The Nondeterministic Hot Dog Problem
Plus cloud native databases, data lineage, and burrito command line tools
TL;DR
Looking at data science from the operator perspective, change is still entirely too hard to manage.
What I'm Writing
The long thread on cloud native data systems continues!
In the Buffer
Even more cloud native database stuff
Purdue is launching a course on Cloud Native Databases.
The Search for a Cloud Native Database: I'm not sure I fully accept some of the premises in this article, but it's certainly a concise analysis of the problem. Automating deployment of a complex database like Cassandra isn't enough - it also needs to be managed in a cloud native way.
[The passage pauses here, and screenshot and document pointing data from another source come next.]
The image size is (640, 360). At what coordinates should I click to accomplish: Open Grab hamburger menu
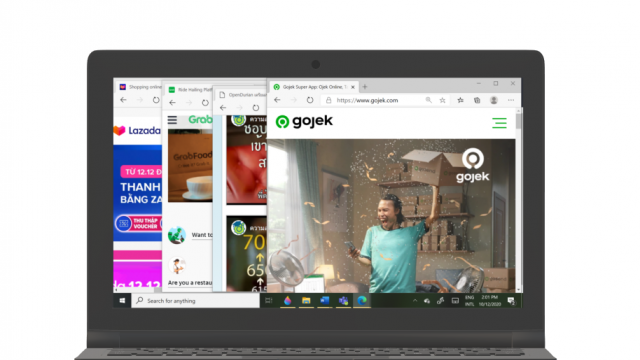(172, 120)
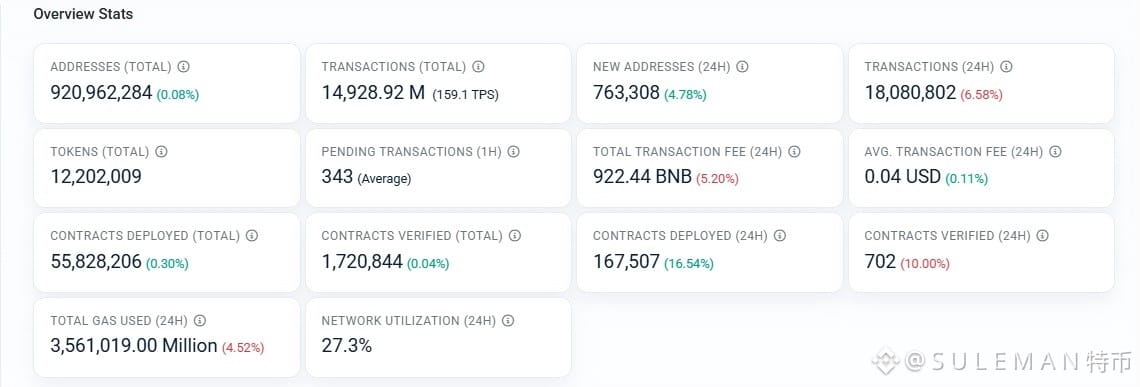Image resolution: width=1140 pixels, height=387 pixels.
Task: Click info icon next to Avg. Transaction Fee
Action: [1056, 152]
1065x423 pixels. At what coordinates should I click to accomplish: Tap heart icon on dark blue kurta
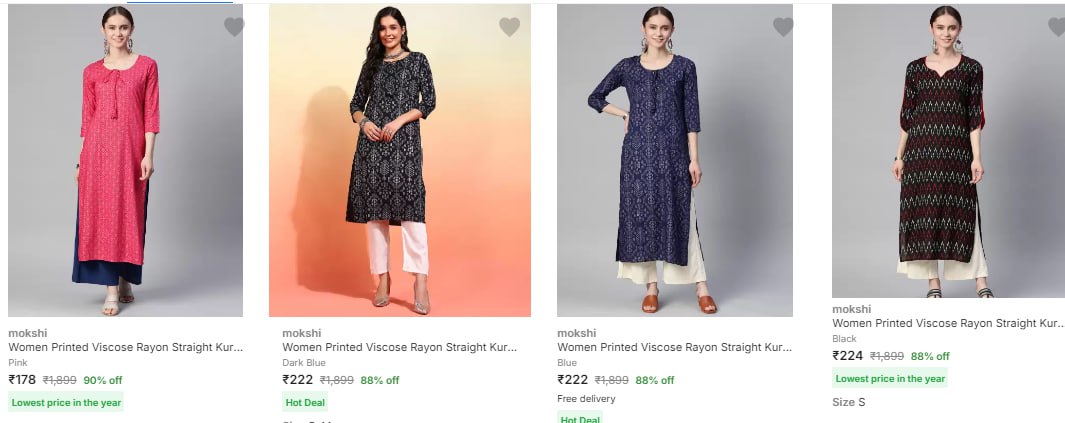(509, 27)
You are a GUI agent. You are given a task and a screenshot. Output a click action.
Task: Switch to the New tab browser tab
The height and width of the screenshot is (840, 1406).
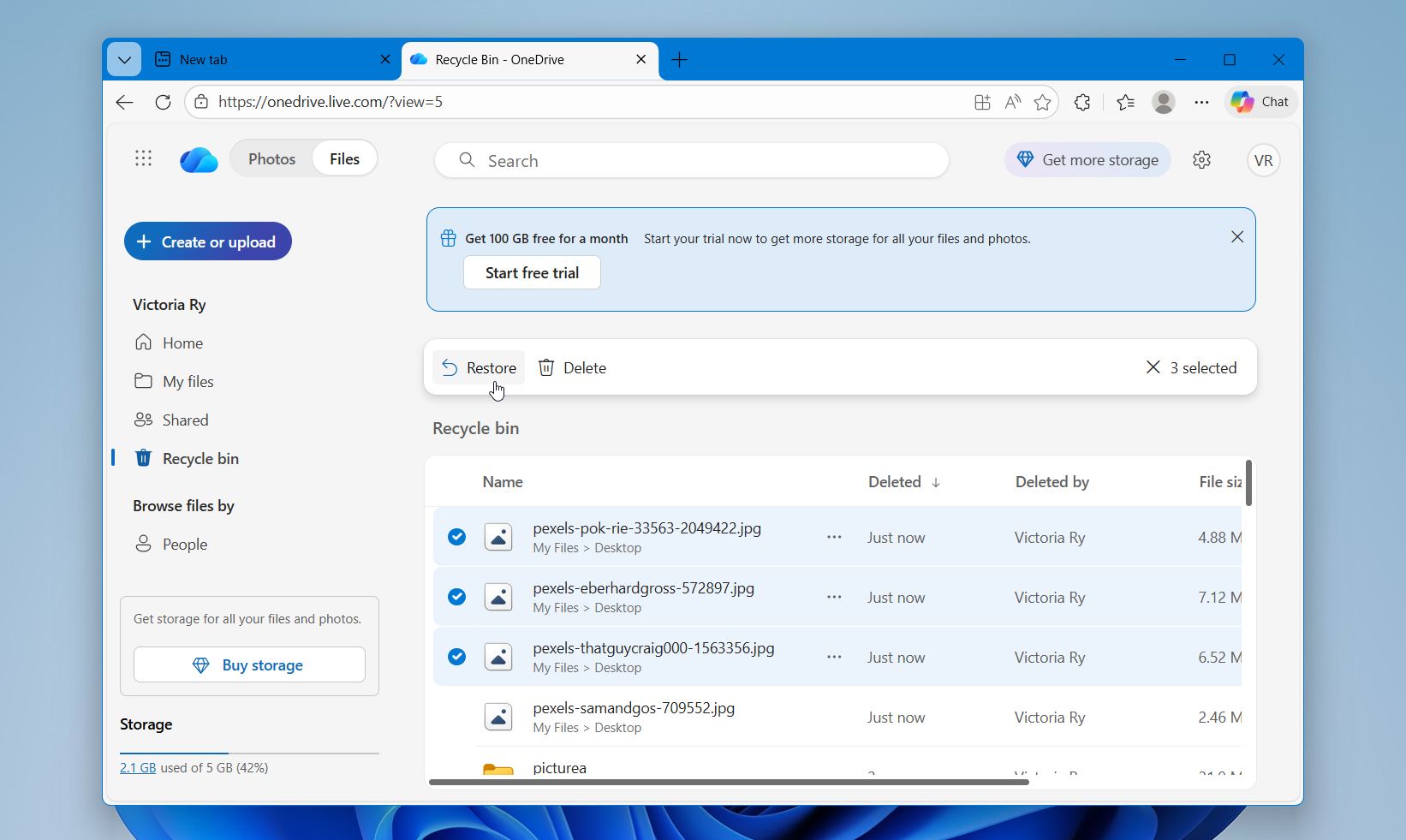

I ran through several of Jeff Carpenter's recent work on this topic, another good one is his writeup on maturity models for cloud native DBs.
A fascinating conversation with Julian Le Dem about data lineage, OpenLineage, Le Dem's career experiences, and more.
The Modest Webapp
Let's imagine a simple application. It's straightforward, it's reliable, and it can serve lots of traffic. Our fictional company, Scones Unlimited, use this webapp as an internal tool for ordering lunches from the nearby designer hot dog stand. They access the app from the browser. It looks like this:
The frontend user interface that renders this form in the browser is written in Ficus because a developer felt like it that day. It gets shoved into a Caddyserver instance as an optimized, compressed, static bundle of text files. Caddy runs on a dedicated machine network-isolated from everything but the incoming traffic and the backend server. Speaking of the backend server, Caddy is configured to send anything with /api/
in the address to the backend. It's basically all just form data from the form pictured above.
The backend server is just FastAPI. It applies the hot dog business logic. Whenever application state needs to persist (e.g. to keep track of order history) FastAPI calls the data store. The backend server runs on its own dedicated instance isolated in yet another network segment that can only talk to Caddy or the data store.
The data store is Minio, running on, you guessed it, its own dedicated machine in a network segment that can only talk to the FastAPI machine.
Besides some ahem esoteric choices for the components, this is an entirely boring project fulfilling a mundane need with boring 3-tier infrastructure. It does its job day after day. It is noble. It is basically the only process that runs on these machines other than a handful of agents the Scones Unlimited Platform Engineering group uses for stuff like deploys, monitoring, logging, security, secrets management, and so on.
Hot Dog Problem Space
Eventually, an enterprising data scientist decides to add a feature to the hot dog ordering app. The feature observes the users and continuously tries to update its model so that they are are served recommendations about their hot dogs. In the normal way that changes are made to the app:
The data scientist added their code changes on GitHub and sent a request for the changes to merge.
Another developer reviewed the changes and approved them.
The data scientist saw that the changes were approved, and hit the big green "Merge" button.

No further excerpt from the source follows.